Con uno scenario del genere, è più che normale che Mario Ciancio Sanfilippo sia l’uomo più coccolato dai poteri dell’isola: il Comune di Catania acquista a peso d’oro alcuni suoi terreni per farne un centro commerciale, e stranamente lo status di questi terreni passa da “terreno adibito a pascolo, seminativo, agrumeto” a “edificabile” poco prima della cessione degli stessi, moltiplicando il loro valore (il tutto senza che il Comune di Catania abbia un Piano Regolatore o un piano commerciale, chiaramente). Ancora, nel 2001 la Ausl n°3 di Catania acquista - per 240 milioni di lire - 500 spazi pubblicitari su La Sicilia, e decine di spazi pubblicitari all’interno dei telegiornali di Antenna Sicilia e Video3. Non ci si stupisca: accade regolarmente che gli spot del Comune di Catania - o della provincia, o della regione - siano trasmessi durante i telegiornali, sotto forma di servizi giornalistici.

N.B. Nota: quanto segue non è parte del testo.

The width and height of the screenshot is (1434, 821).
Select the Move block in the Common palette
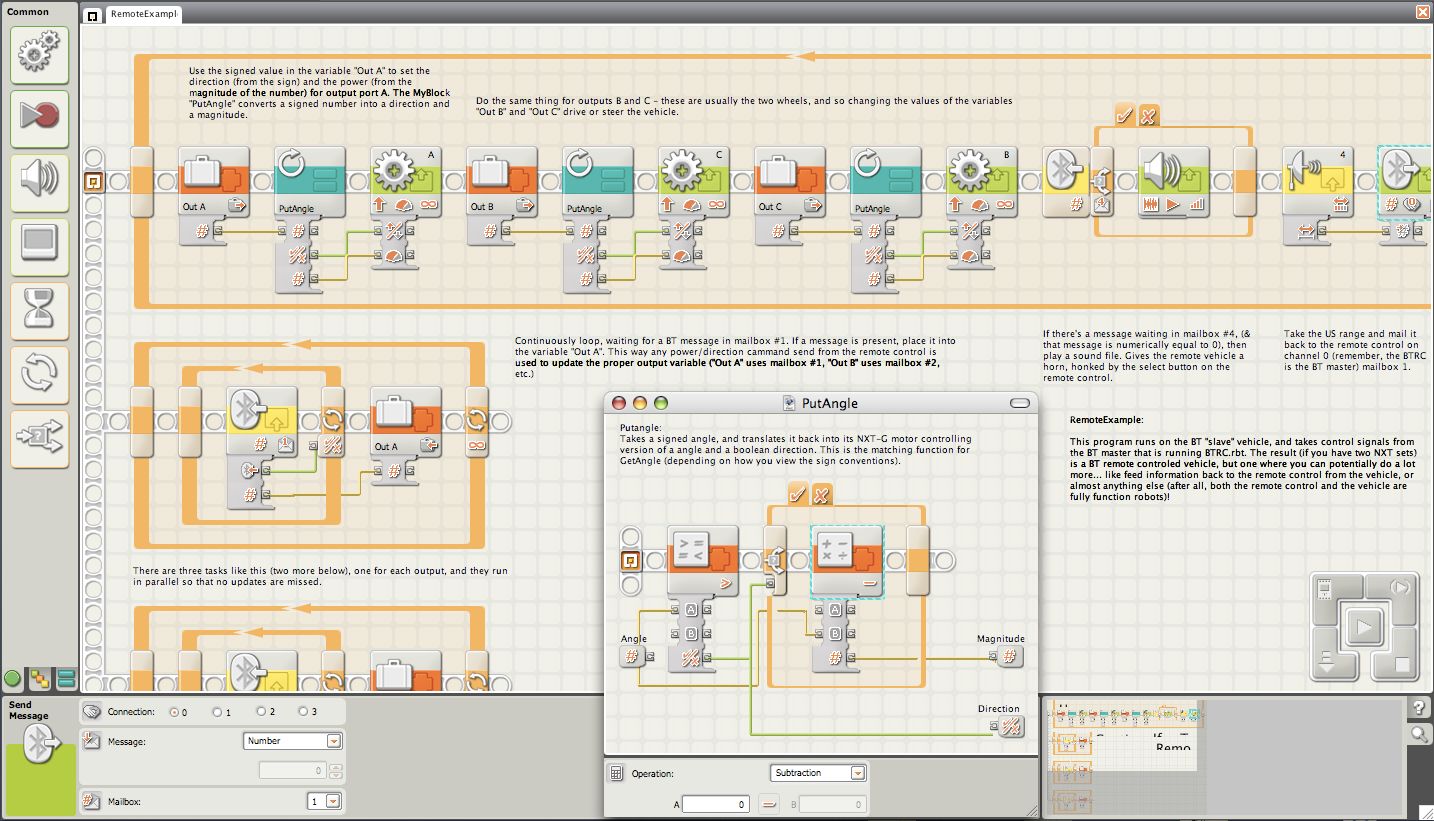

E’ uno strano concetto di giornalismo, quello che il direttore-editore Mario Ciancio Sanfilippo porta avanti da quasi mezzo secolo. Strano persino nella connotazione del suo stesso status di giornalista: la legge prevede che un direttore di testata debba essere iscritto all’Albo, e per essere iscritto all’Albo bisogna scrivere un determinato numero di articoli ogni anno. Mario Ciancio Sanfilippo non pubblica un articolo da decenni, eppure la sua tessera di giornalista è ancora al suo posto, insieme alla sua poltrona di direttore. Interpellato più volte sul perché di tale singolare eccezione, l’Ordine dei Giornalisti ha risposto in perfetto stile cianciano. Tacendo.